Cornercutting: The cornercutting on this cube depends on the tensions, but on reasonable tensions it will cut easily over 45˚ forward and past line-to-line reverse.

Edgecutting: The edgecutting on this cube depends on the tensions, but on reasonable tensions it will cut line-to-line forward and 30˚ reverse.

Magnets: The magnet strength on this cube is comparable to that of the strong Gan XS and Gan X magnets, though it might be a bit stronger.
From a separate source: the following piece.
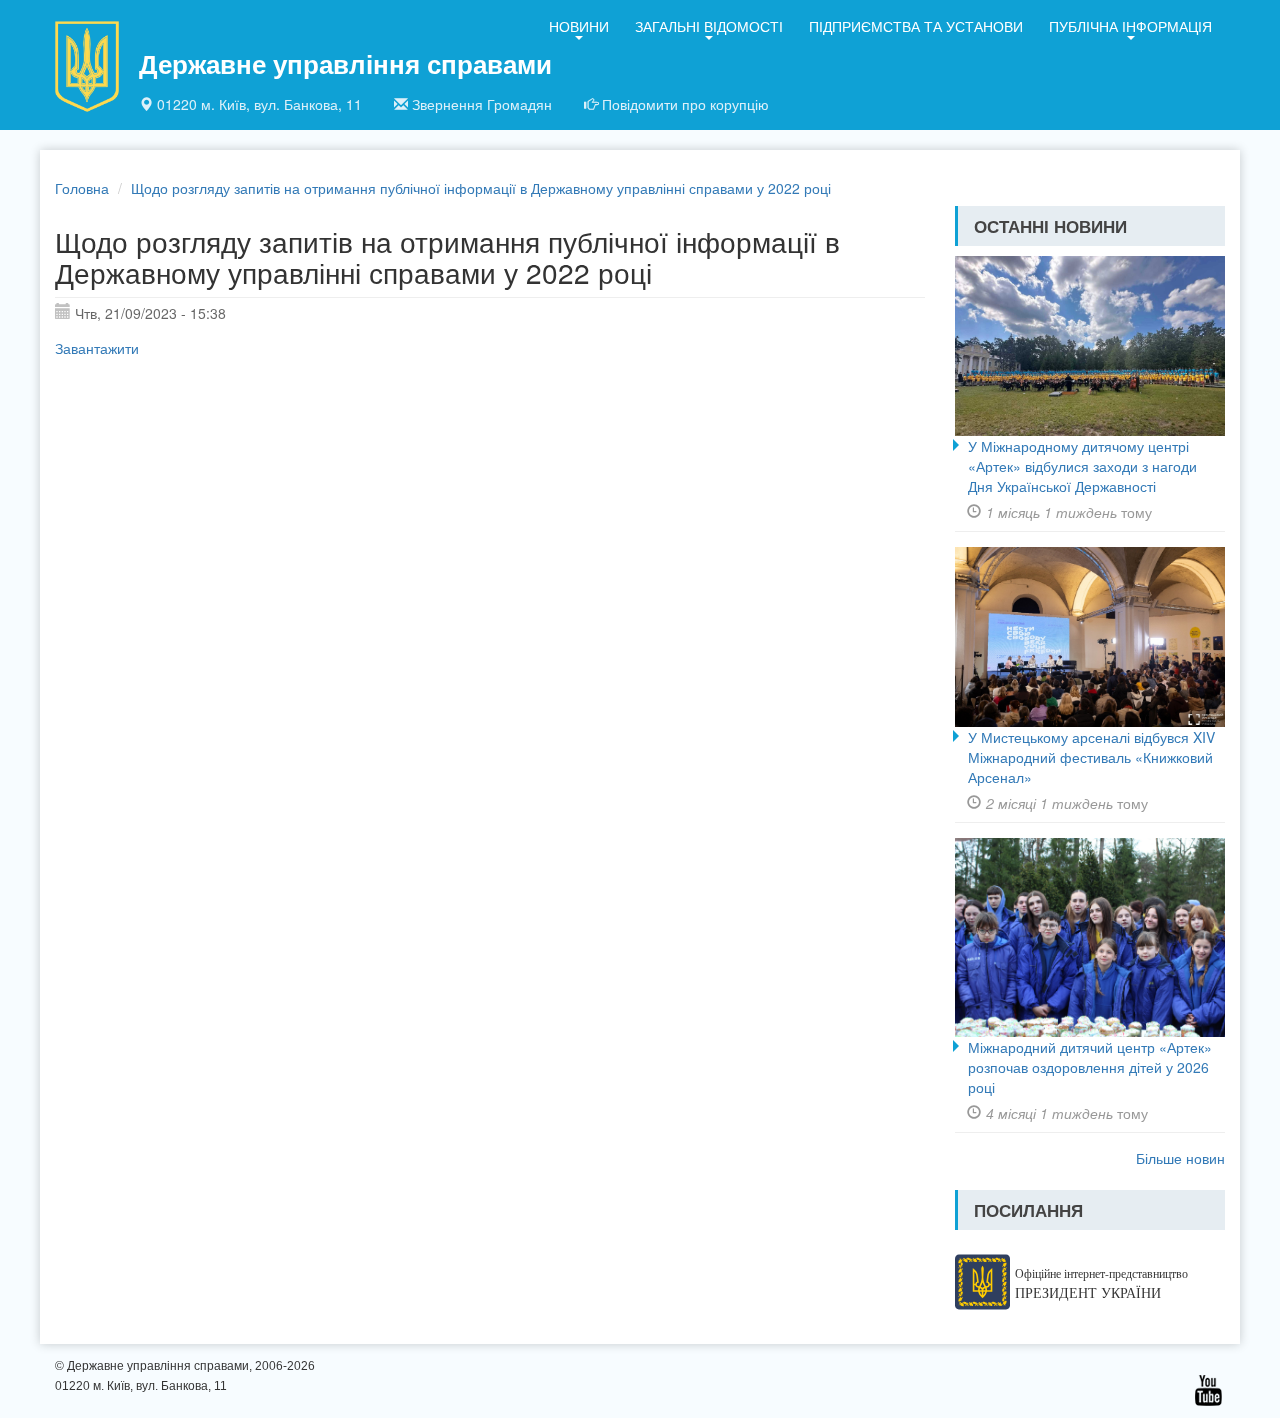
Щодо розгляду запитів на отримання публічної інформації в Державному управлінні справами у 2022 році (481, 188)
My Setup: I have my GES on setting 2, with the elasticity on setting 4. I lubed it with Lubicle Silk, Lunar, Compound X, and Cubicle Weight 5

Comparison with Other Gan Cubes: 
354 M: Compared to the 354, it feels very different. The Air M is much rounder feeling, and is 2 millimeters bigger. It is much lighter, and the tensioning system is much better. It is faster, but not as smooth. I don't really see any reason to get the 354 instead of the Air M, as I think that the Air M is superior in every category.
356 X: The Gan X is much smoother than the Air M, but sacrifices speed. The X has adjustable magnets, which is a nice customization feature. The X's tensioning system is a bit easier to understand, but requires carrying around a case on 21 extra GES. The Air M is lighter than the X, and is also not as clicky. I would say to get the X if smoother and more controllable cubes are your thing.
356 XS: This is really interesting, as when I heard about the Air M I thought it would just be the same as the XS, but just without the adjustable magnets. I was wrong. The XS feels much more swishy, but is slightly less stable. It has adjustable magnets, which might be a deciding factor if you like weak magnets. The mechanism looks exactly the same to me, so the feel could have to do with setup and break-in.
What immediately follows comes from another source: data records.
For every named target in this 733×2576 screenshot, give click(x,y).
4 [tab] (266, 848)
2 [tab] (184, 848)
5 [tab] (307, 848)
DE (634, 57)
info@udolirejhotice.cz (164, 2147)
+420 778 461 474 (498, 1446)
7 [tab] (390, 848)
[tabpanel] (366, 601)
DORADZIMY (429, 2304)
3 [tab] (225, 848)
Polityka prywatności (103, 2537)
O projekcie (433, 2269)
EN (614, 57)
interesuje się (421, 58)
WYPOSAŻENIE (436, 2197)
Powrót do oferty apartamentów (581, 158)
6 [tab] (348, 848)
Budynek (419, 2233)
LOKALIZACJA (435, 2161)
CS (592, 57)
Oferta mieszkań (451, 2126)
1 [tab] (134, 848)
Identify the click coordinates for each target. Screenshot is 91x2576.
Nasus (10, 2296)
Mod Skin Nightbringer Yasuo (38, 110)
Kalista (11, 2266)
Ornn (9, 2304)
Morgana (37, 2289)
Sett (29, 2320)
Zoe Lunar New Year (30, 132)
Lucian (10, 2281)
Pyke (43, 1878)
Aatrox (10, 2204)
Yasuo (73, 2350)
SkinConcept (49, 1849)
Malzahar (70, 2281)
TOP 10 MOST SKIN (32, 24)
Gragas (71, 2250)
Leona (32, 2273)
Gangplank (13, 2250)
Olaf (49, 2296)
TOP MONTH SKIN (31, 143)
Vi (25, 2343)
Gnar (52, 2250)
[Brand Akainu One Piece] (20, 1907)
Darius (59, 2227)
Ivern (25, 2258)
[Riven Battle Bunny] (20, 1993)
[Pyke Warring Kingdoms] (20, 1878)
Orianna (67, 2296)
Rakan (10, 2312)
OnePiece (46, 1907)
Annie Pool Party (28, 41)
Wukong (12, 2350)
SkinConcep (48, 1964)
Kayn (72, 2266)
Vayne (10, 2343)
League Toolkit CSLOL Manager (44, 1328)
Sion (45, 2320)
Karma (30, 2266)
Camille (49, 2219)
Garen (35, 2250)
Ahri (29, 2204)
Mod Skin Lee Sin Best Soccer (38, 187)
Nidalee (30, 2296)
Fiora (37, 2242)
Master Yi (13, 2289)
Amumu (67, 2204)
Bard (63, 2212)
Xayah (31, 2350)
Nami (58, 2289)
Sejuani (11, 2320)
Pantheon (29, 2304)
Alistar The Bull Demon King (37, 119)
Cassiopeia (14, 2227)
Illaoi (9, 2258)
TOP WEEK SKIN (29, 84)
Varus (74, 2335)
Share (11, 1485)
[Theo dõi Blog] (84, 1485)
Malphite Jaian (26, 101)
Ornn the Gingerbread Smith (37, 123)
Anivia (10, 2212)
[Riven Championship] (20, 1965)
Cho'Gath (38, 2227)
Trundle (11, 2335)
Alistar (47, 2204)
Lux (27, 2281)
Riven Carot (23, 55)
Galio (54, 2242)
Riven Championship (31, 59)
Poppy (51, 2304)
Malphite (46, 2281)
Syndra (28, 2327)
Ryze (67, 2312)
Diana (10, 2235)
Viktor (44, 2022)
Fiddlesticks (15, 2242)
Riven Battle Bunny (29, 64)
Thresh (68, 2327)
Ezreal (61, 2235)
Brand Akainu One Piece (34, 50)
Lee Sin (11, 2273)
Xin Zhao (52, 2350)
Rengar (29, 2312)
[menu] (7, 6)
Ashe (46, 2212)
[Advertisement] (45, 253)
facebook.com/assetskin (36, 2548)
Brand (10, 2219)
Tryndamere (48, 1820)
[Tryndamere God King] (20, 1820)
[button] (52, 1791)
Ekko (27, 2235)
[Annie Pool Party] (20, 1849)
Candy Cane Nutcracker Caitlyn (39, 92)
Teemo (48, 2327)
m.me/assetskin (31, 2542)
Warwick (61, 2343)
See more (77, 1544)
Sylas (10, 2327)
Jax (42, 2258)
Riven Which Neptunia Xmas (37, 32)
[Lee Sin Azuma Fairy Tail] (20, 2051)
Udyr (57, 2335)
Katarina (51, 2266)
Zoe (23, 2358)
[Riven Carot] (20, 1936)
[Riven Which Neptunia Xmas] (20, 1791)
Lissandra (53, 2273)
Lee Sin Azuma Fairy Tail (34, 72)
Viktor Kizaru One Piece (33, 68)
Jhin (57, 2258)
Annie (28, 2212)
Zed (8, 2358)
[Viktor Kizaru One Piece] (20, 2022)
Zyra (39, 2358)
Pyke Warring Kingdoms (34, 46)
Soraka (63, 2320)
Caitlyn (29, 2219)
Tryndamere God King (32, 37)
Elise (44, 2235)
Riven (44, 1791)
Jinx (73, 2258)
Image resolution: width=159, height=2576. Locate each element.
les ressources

Final thoughts: The Air M is a good release from Gan, though I think it is too similar to previous releases, and I hope Gan tries something different next time. It is my favorite Gan cube because of the stability, and the edge cutting is good. This cube will probably be my BLD main.

Do I Recommend This Cube: It depends on who you are. If you are sure you want a Gan cube, I would recommend the Air M as it is cheaper than the XS, but is probably better for most cubers because it is more stable. If you already have a Gan cube, you don't need to get this cube, as all modern Gan cubes are essentially the same thing but with different customization options. I think the Air M is a bit overpriced, and would fit better in the market at the $35 range. If you have the money, and want a good cube, then you should consider get this, but also look at other cubes, as cubes in any price range can be good depending on you turning style and personal preferences.

Thank you to Gan for giving this to me for free to review


----------



## Zubin Park (Jun 30, 2020)

Did you lube the core of your cube, and if so, what lube did you use?


----------



## CyoobietheCuber (Jun 30, 2020)

Nice review. BTW, how do you do that pattern?


----------



## Cubingcubecuber (Jun 30, 2020)

Zubin Park said:


> Did you lube the core of your cube, and if so, what lube did you use?


No, I didn’t see a need too


CyoobietheCuber said:


> Nice review. BTW, how do you do that pattern?


I just do it with edge commutators, but SCR’s website has an alg for it


----------